PETER BEINART: Right. This freedom — phrase “freedom to choose” is so Orwellian. First of all, what kind of freedom is it when you have a territory where most of the buildings and the hospitals and the schools and the bakeries and the agriculture have all been destroyed, where you have more child amputees than any other place on Earth? And now you’re talking about people’s freedom to choose?
The deeper irony is that Palestinians have actually been — in Gaza and beyond, have been asking for the freedom to choose, the real freedom to choose, since 1948, because the vast majority of Palestinians in Gaza are not from Gaza. They were expelled from their homes in what’s now Israel. Many of them can see the lands from which they were — their families were expelled in 1948. So, they do want the freedom to choose. They want the freedom to return to the places from which their families were expelled.
But that’s, of course, not the freedom they’re being offered. The freedom they’re being offered is to be made refugees again, because Gaza has been utterly destroyed, to go to some other place around the world so Israel can continue this process of ethnic cleansing.
JUAN GONZÁLEZ: And, Peter, the fact that here we see Netanyahu for the third time, this week, coming to the United States, the idea that even Democrats would meet with a leader who’s — who the International Criminal Court has issued an arrest warrant for, your reaction?
PETER BEINART: It is really remarkable. I mean, the line from the Biden administration was that the Democratic Party believed in the rules-based international order. The United States actually worked with the International Criminal Court on the indictment of Vladimir Putin. So, here you have Benjamin Netanyahu having been indicted by the International Criminal Court. Even some of America’s partners in Europe have said that because they believe in international law, they would carry out that arrest warrant.
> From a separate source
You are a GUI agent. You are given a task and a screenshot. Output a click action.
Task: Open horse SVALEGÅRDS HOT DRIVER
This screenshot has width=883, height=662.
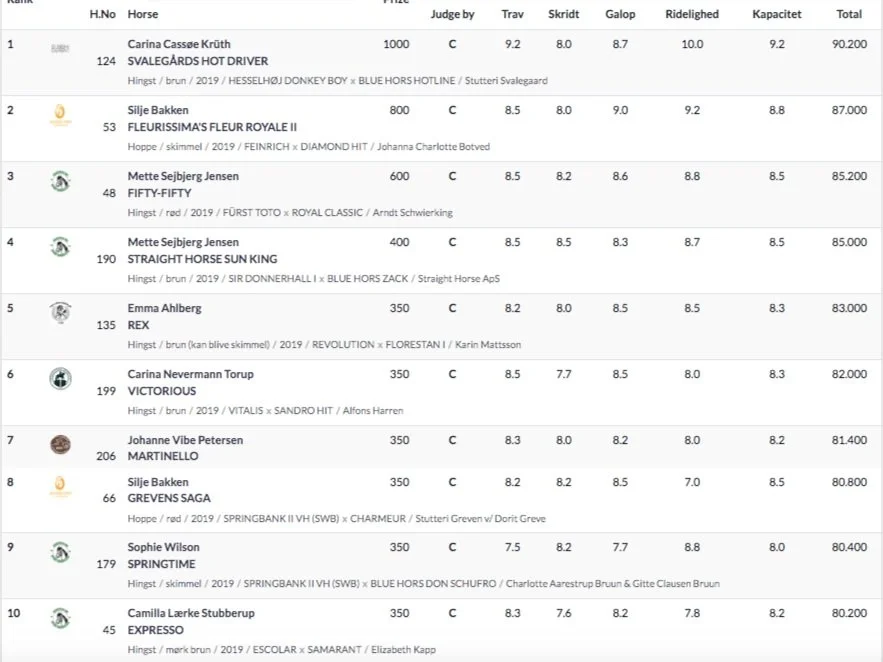click(x=198, y=61)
In the United States, instead, Netanyahu is celebrated in a largely bipartisan way, including by Democrats, even though the man has been indicted as a war criminal by the International Criminal Court. What does it say about the Democratic Party’s stated belief in the rules-based international order and human rights, that they would do such a thing?
JUAN GONZÁLEZ: And could you talk about the growing opposition to Netanyahu’s government within Israel, and many believing that he’s continuing these armed conflicts precisely to prevent his day of reckoning in the Israeli courts and among the Israeli people?
PETER BEINART: Well, I think something may have changed here now. I think it is widely believed in Israel that he was continuing this assault on Gaza, because if it ended, it would be clear that Israel had not achieved its goal, it had not destroyed Hamas, and then his government would fall apart, and he would go to elections, which many thought he would lose. I think what has shifted is, since Israel’s bombing of Lebanon and Syria and Iran, Netanyahu’s popularity has increased. He may now believe that he can agree to a ceasefire, even though it will be clear that the war has failed, that Hamas is not actually destroyed and defeated, but because of his — because what he did in Iran and Lebanon and Syria is popular, that he may be able to go to an election and think he can win. That, I think, is the reason that there could be a ceasefire now.